Yahoo just sunk its teeth even more firmly into the Chinese e-commerce giant Alibaba ahead of its planned public offering, which may come as soon as this month.. Yahoo, which owns approximately 23% of Alibaba, said in its second-quarter earnings release yesterday that it plans to sell only 140 million shares of Alibaba after the IPO, rather than the 208 million shares originally agreed in 2012.
Yahoo currently owns just under 524 million shares in Alibaba. Selling 140 million would leave Yahoo with 384 million shares, which even after the IPO and any related dilution would constitute more than 10% of the company.
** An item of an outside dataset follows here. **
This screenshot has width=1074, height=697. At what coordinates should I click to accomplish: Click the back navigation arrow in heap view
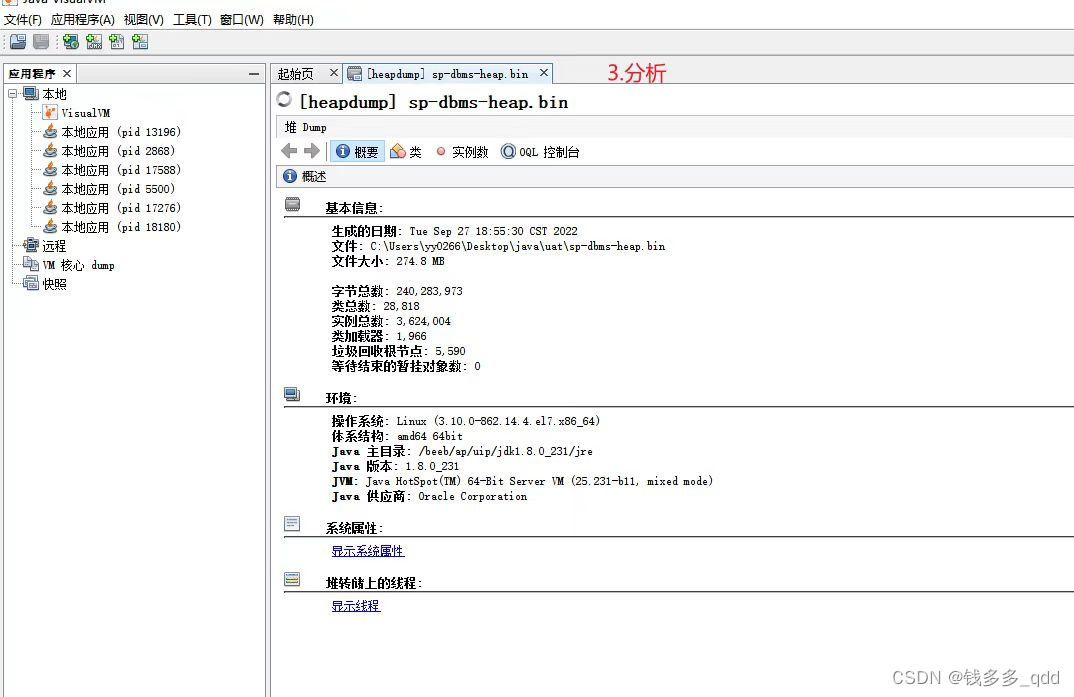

Analysts greeted the news happily, calling Alibaba Yahoo’s “fig leaf,” masking its otherwise weak results.
Alibaba’s 2012 agreement that Yahoo would sell 208 million shares was at the “election” of Alibaba, according to the Chinese company’s prospectus, so Yahoo’s change of plans was presumably approved by Alibaba as well. But there’s no mistaking Alibaba’s long-term expectations—it firmly intends to break up with Yahoo someday. Alibaba explains Yahoo’s “proposed staged exit” on page 78 of its latest prospectus:
We entered into the share repurchase arrangements with Yahoo to enable Yahoo to carry out a multi-stage divestiture of its holdings in our ordinary shares over time, balancing near-term liquidity with the opportunity to participate in the potential value appreciation of our company.
Yahoo may now have different ideas. On this week’s conference call with analysts (registration required) CEO Marissa Mayer gushed about Alibaba’s management, thanking founder Jack Ma and vice-chairman Joe Tsai “for having us participate through the journey that has been Alibaba as shareholders.” The relationship between the two companies “continues to get better and better,” she said. “We are very, very strong believers in Alibaba over time,” said Ken Goldman, Yahoo’s CFO.
The difference in outlook is awkward. Much of Alibaba’s listing seems designed to ensure that the company’s founding partners and top executives keep as much control as possible. The company is listing in New York because Hong Kong’s rules wouldn’t allow management to control the election of the board. Alibaba’s 27 “Lakeside Partners” essentially make all major decisions at the company, and the five-member “partnership committee” within that group controls Lakeside Partners.
Yahoo’s retention of a larger stake won’t change this equation. Right now, Yahoo has one seat on the nine-member board, which has been held by co-founder Jerry Yang for several years. In its latest prospectus Alibaba said that it might expand the board to 11 seats, further diluting Yahoo’s influence. And Alibaba expects Yang to be a docile board member. Alibaba plans to “enter into a voting agreement” that takes effect after the IPO in which Yahoo will always vote in favor of Alibaba Partnership director nominees at shareholders meetings.
The dangers of Yahoo’s role as major investor with no influence were best illustrated when Alibaba spun off its payment platform Alipay in 2011, and didn’t inform Yahoo until five weeks later. The spin-off, which analysts dubbed a “forced sale” of Yahoo’s Chinese assets, caused Yahoo’s stock to plummet when it was made public.
So why would Yahoo want to keep billions tied up in an investment in which it has almost no voice? It’s quite simple—Alibaba has been the best part of Yahoo’s earnings for years. Even though cashing out as much as it can after the IPO could land Yahoo with a welcome windfall, holding on may be what props up Yahoo’s growth for many quarters to come.